Rational Derivation of Osteogenic Peptides from Bone Morphogenetic Protein-2 Knuckle Epitope by Integrating In Silico Analysis and In Vitro Assay

Abstract

Human bone morphogenetic protein-2 (BMP2) plays an important role in the development of bone and cartilage, which functions as bone growth factor by interacting with its cognate type-I and type-II receptors (BMPR-I and BMPR-II) through conformational wrist epitope and linear knuckle epitope, respectively.

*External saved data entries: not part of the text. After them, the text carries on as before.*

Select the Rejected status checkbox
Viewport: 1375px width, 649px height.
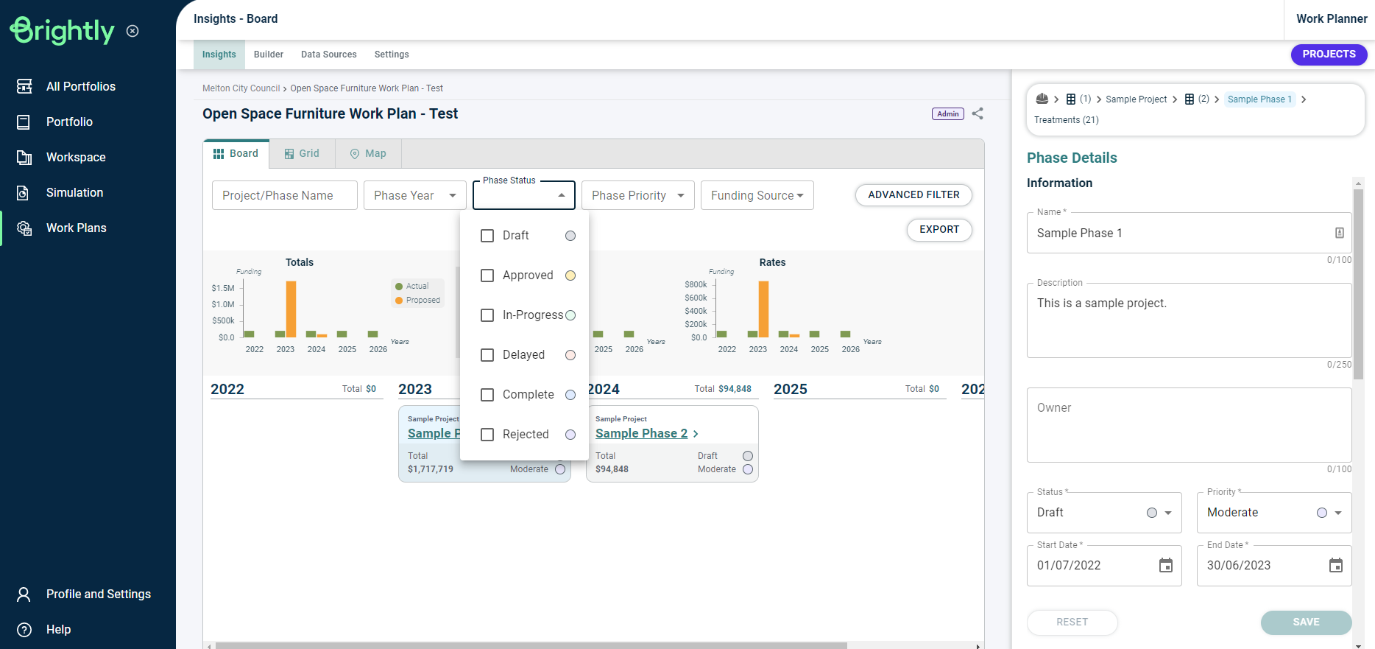(x=487, y=435)
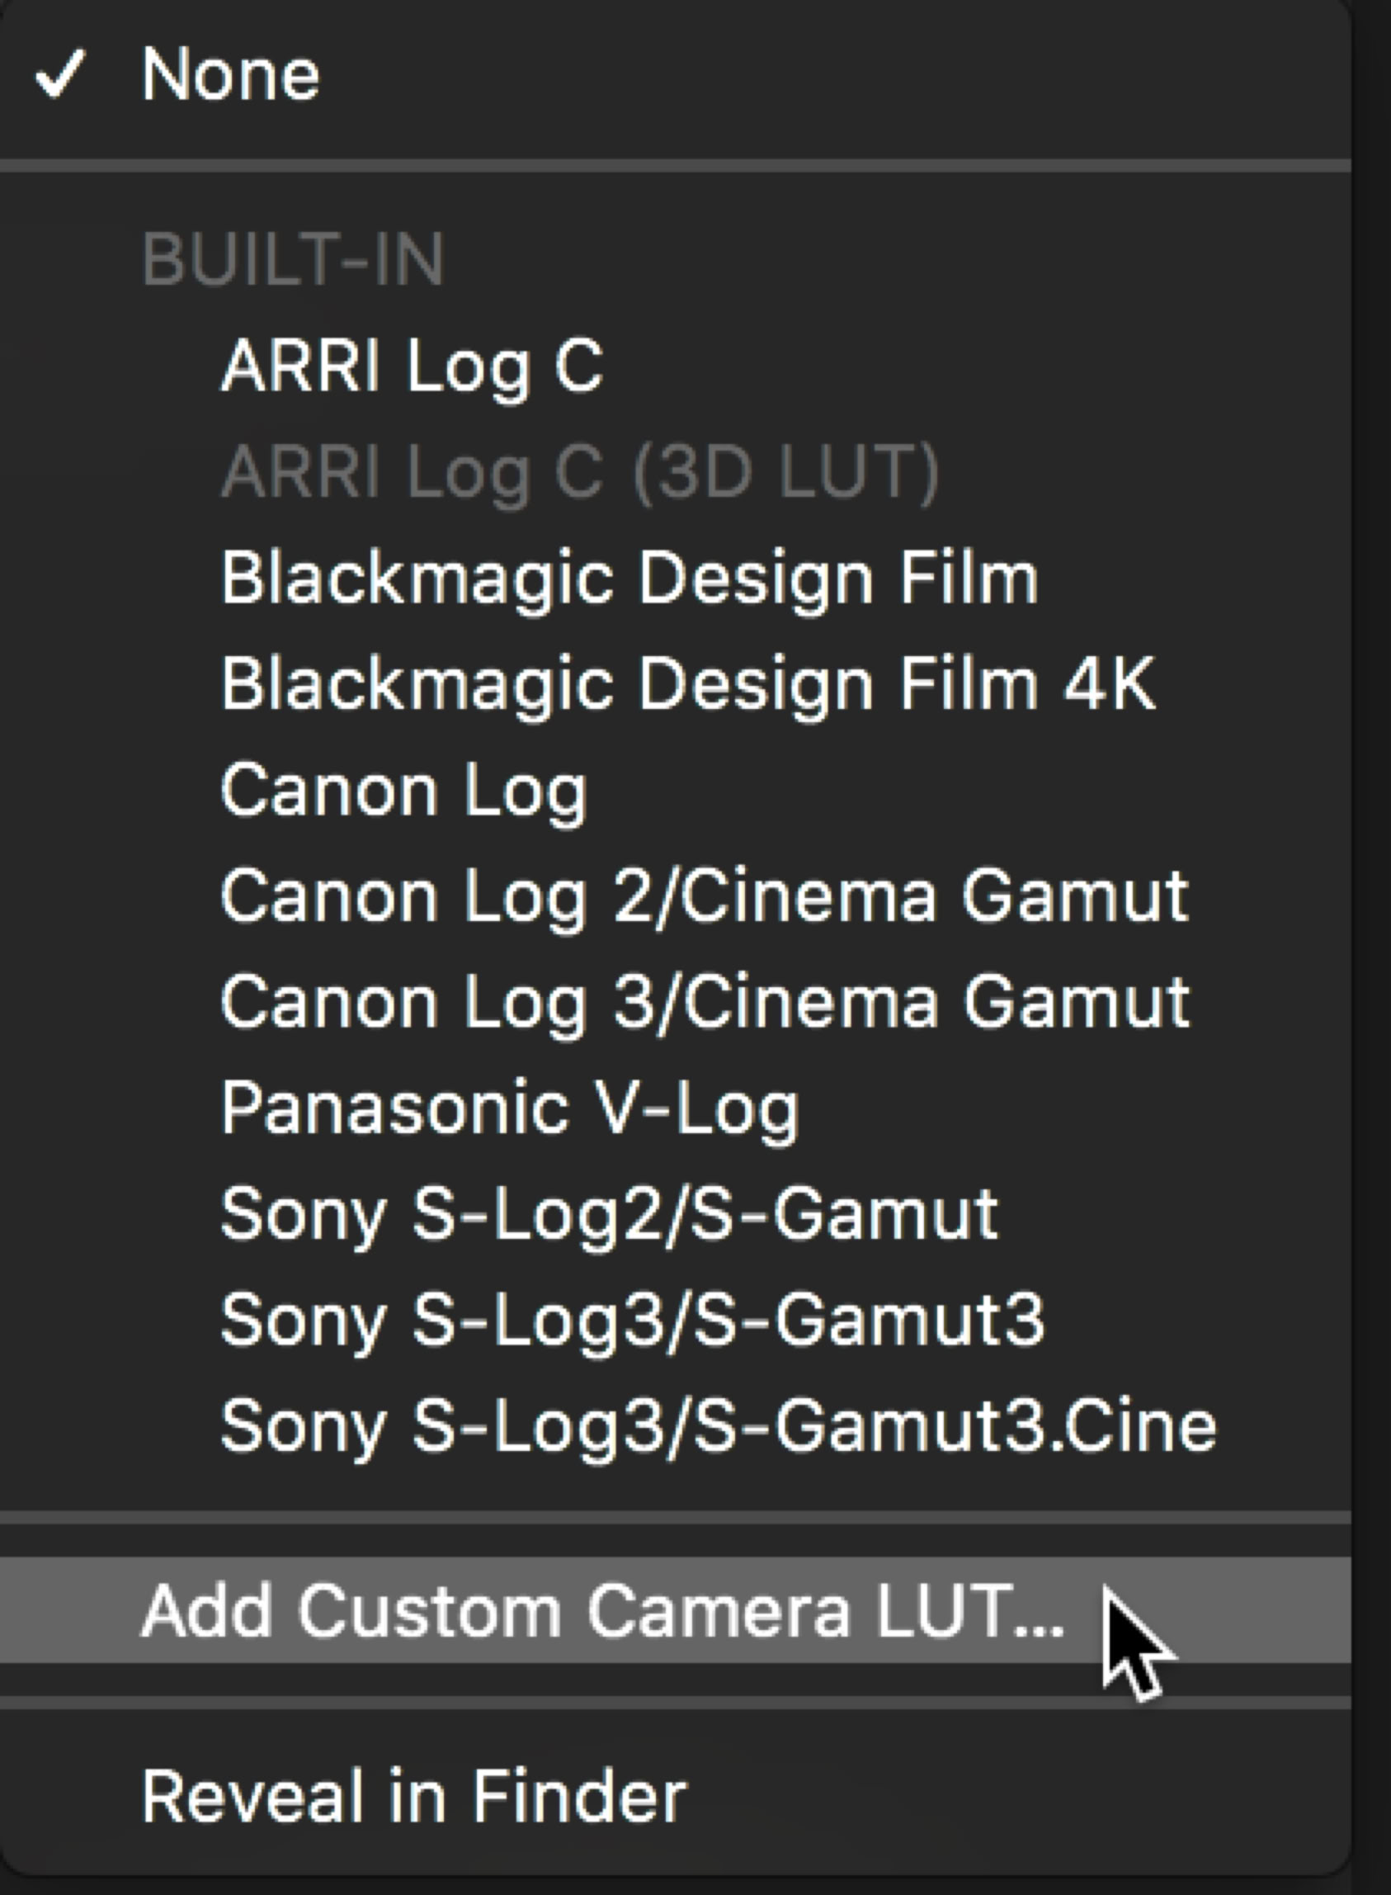The width and height of the screenshot is (1391, 1895).
Task: Select Sony S-Log2/S-Gamut LUT
Action: [609, 1214]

Here, the intermolecular interaction between the BMP2 knuckle epitope and BMPR-II is investigated at structural level, from which a binding hotspot region is identified that is primarily responsible for the epitope recognition by BMPR-II. A KEH peptide covering the hotspot region exhibits a weak binding affinity (Kd = 78.6 ± 13.5 µM) to BMPR-II and a moderate osteogenic activity on human BMSCs (ALP = 135 ± 17% and 164 ± 21% at peptide concentrations 0.01 and 0.1 µg/ml, respectively). Quantitative structure-activity relationship (QSAR) is used to guide the rational optimization of KEH peptide. The strategy focuses on systematic design of the peptide’s non-key residues to derive a series of its promising mutants, which are then evaluated rigorously by using dynamics simulation and energetic analysis. Consequently, totally ten designed peptide mutants are tested in vitro at molecular and cellular levels; most of them are determined to exhibit an increased or comparable affinity/activity relative to the native KEH peptide and knuckle epitope. In particular, the KEH-p7 peptide is found to have a satisfactory profile with Kd = 9.6 ± 1.2 µM and ALP = 178 ± 24% and 235 ± 32% at peptide concentrations 0.01 and 0.1 µg/ml, respectively. Structural analysis reveals a complicated noncovalent network of hydrogen bonds, hydrophobic forces and stacking interactions across the complex interface of BMPR-II with KEH-p7, conferring both stability and specificity to the receptor–peptide interaction.